Mataram -- Serikat Tani Nelayan (STN) Nusa Tenggara Barat (NTB) sedang fokus dalam memperjuangkan penyelesaian konflik agraria, terutama di tiga daerah di NTB. Mereka menggunakan acuan utama Peraturan Presiden Nomor 86 Tahun 2018 tentang Reforma Agraria.
Salah satu daerah yang terlibat konflik adalah Kabupaten Lombok Barat, khususnya di Pantai Duduk, Desa Batu Layar Barat, Dusun Batu Bolong. Konflik ini melibatkan masyarakat dengan individu yang mengklaim kepemilikan tanah di Muara Sungai yang berdekatan dengan pantai. Konflik ini berlarut-larut dan berdampak pada kriminalisasi pedagang di tepi pantai yang dituntut dengan pemisahan lahan pribadi.
"Keadaan ini tidak masuk akal karena penerbitan sertifikat tidak sesuai dengan Undang-Undang Nomor 27 Tahun 2007 dan amanat Peraturan Presiden Nomor 51 Tahun 2016 mengenai sepadan pantai," ungkap Ketua STN NTB, Irfan, saat ditemui di Mataram, pada Rabu (12/7).
Daerah kedua adalah Kabupaten Lombok Timur, tepatnya di Kecamatan Sambelia, Desa Dara Kunci, di mana sekitar 480 Kepala Keluarga (KK) telah menggarap lahan dan tinggal sejak tahun 2001. Masyarakat ini berdasarkan pada Surat Keputusan Gubernur NTB tahun 2001, yang memberikan lahan bekas Hak Guna Usaha (HGU) Tanjung Kenanga kepada 480 KK petani dengan luas 41 are per KK. Selanjutnya, diharapkan akan diterbitkan Sertifikat Hak Milik untuk 480 KK petani tersebut.

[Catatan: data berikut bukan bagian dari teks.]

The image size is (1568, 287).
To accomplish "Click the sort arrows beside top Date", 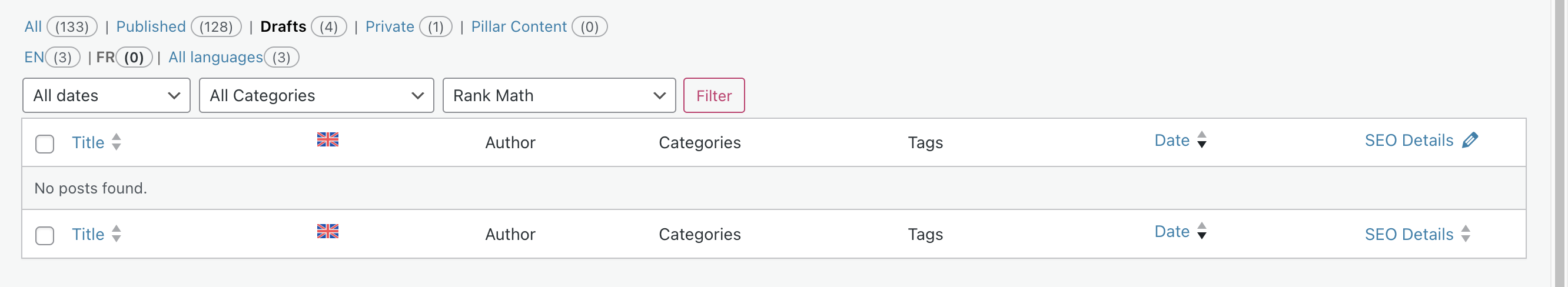I will 1201,140.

Konflik ini berkaitan dengan klaim lahan HGU yang diklaim oleh PT. Tanjung Kenanga. Lahan ini sebenarnya dikuasai oleh 480 Kepala Keluarga petani yang izinnya berakhir pada tahun 2013. Oleh karena itu, Pemerintah Provinsi NTB dapat memeriksa kembali sengketa ini sesuai dengan amanat Peraturan Presiden Nomor 86 Tahun 2018 tentang Reforma Agraria.
Sedangkan daerah ketiga adalah Kabupaten Dompu, di Desa Hu'u, Kecamatan Hu'u, yang juga menghadapi konflik serupa antara masyarakat adat dengan HGU PT. Atlantik Graha Buana, PT. Aria Alir, dan HGU PT. Bagas Ali. Izin-izin lahan ini sudah berakhir pada tahun 1993, namun masalahnya adalah HGU tersebut digunakan sebagai jaminan oleh pemegang izin di salah satu bank swasta di Jakarta, yaitu Bank BLBI. Pada tanggal 25 Mei 2023, bank tersebut menyita tanah seluas 10 hektar, meskipun tidak ada aktivitas pariwisata selama bertahun-tahun di tanah tersebut (terlantar).

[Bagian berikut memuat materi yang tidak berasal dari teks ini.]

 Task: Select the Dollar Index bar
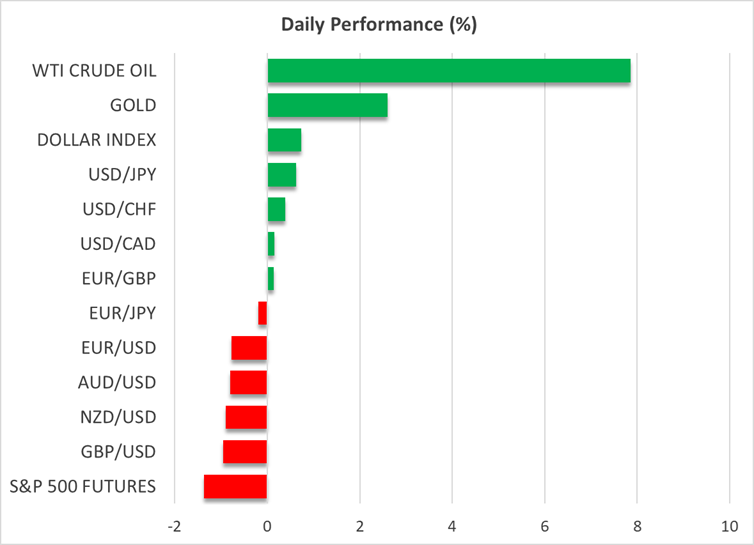pyautogui.click(x=284, y=140)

Masyarakat adat tidak mengetahui bahwa tanah tersebut dijadikan jaminan pinjaman atau agunan bank sebelum terjadinya penyitaan. Oleh karena itu, STN NTB berjuang untuk mendapatkan dukungan dari Pemerintah Provinsi NTB dan Pemerintah Kabupaten untuk bersama-sama menyelesaikan konflik agraria ini dengan tetap mengacu pada Undang-Undang Pokok Agraria Nomor 5 Tahun 1960 dan Peraturan Presiden Nomor 86 Tahun 2018 tentang Reforma Agraria sebagai pedoman terbaru.